### 本文:
· · · · · · ·

双極症~Ⅰ型とⅡ型の関係
Ⅰ型とⅡ型は違う病気ではないのか、同じ双極症とくくって良いのか、というご質問を何人かの方からいただきましたので、読者の方々向けに回答させていただきたいと思います。
うつ病と双極症に分かれた訳
双極症が「躁うつ病」と呼ばれていた頃、「躁うつ病」の中には、反復性うつ病も含まれていました。そのため、1990年に発行されたグッドウィンとジャミソンによる大著「躁うつ病」のタイトルは、2007年の第2版では、「躁うつ病: 双極症と反復性うつ病」に変わりました。実際はほとんど双極症のことしか書かれていませんが…。
話がそれますが、このジャミソン先生は、双極症を専門とする心理学者で、ご自身が双極症Ⅰ型を持ち、「躁うつ病を生きる」という本にご自身の壮絶な体験を書かれています。僕が1995~6年に文部省在外研究員としてアイオワ大学精神科に行っていた折に、共同研究のため、ジョンズホプキンス大学に行きました。その時、ちょうどこのジャミソン先生の学生向けのセミナーがあるというので、せっかくの機会だし出てみる?と言われて、是非に、と参加させてもらいました。ジャミソン先生はすごい早口でお話され、「私は自分の細胞一つ一つまでが躁うつ病なの!」と仰っていたのが印象的でした。その後にお会いしたときはとても穏やかな方でしたので、気分の波の影響もあったかも知れませんが、「細胞の病気」は私にとって大きなインパクトがありました。

· · · · · · ·

保存済みの項目:
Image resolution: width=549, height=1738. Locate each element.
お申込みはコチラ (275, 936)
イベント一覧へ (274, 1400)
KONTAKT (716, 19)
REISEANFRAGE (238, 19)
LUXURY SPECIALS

· · · · · · ·

### 課題:
**a.** 次の(i)〜(iii)は双極症の文章の内容と合っていますか？それぞれ「はい」か「いいえ」で答え、決め手となる文章中の語句をそのまま引用してください。
(i) グッドウィンとジャミソンによる「躁うつ病」は、2007年の第2版でタイトルが「躁うつ病: 双極症と反復性うつ病」に変わった。
(ii) ジャミソン先生の学生向けのセミナーは、アイオワ大学精神科で開かれた。
(iii) ジャミソン先生はご自身が双極症Ⅱ型を持っている。
**b.** 双極症の文章を最後の文のあとから引き継ぎ、続きを書いてください。
保存された行は、双極症の文章とは別の資料です。

### 解答一覧:
**a.**
(i) はい：「2007年の第2版では、「躁うつ病: 双極症と反復性うつ病」に変わりました」
(ii) いいえ：「共同研究のため、ジョンズホプキンス大学に行きました」
(iii) いいえ：「ご自身が双極症Ⅰ型を持ち」

**b.**
ということで、反復性うつ病を含む概念だった「躁うつ病」ですが、その後、アンクスト先生による長期のフォローアップ研究から、躁状態のある方のほうが再発が多い、ということがわかり、うつ病と双極症を区別することになり、名前も双極症に変わりました。
このように、双極症とうつをまとめて「躁うつ病」と呼ばれた時代から、「双極症」と「うつ病」に分けられた訳です。
双極症がⅠ型とⅡ型に分かれた訳
では、この双極症が、さらにⅠ型とⅡ型に分かれたのは、なぜでしょうか。
実は、双極症がⅠ型とⅡ型に分かれた、という訳ではなく、双極症の他に、特定不能の双極症という、困った時に使うような診断分類があって、この「特定不能」が「Ⅱ型」に変わったという経緯でした。すなわち、今で言うⅠ型が、元々は双極症とされていて、そこまではっきりしない、という「特定不能の双極症」の中にも、ある程度はっきりした一群がある、ということでⅡ型になった、という感じです。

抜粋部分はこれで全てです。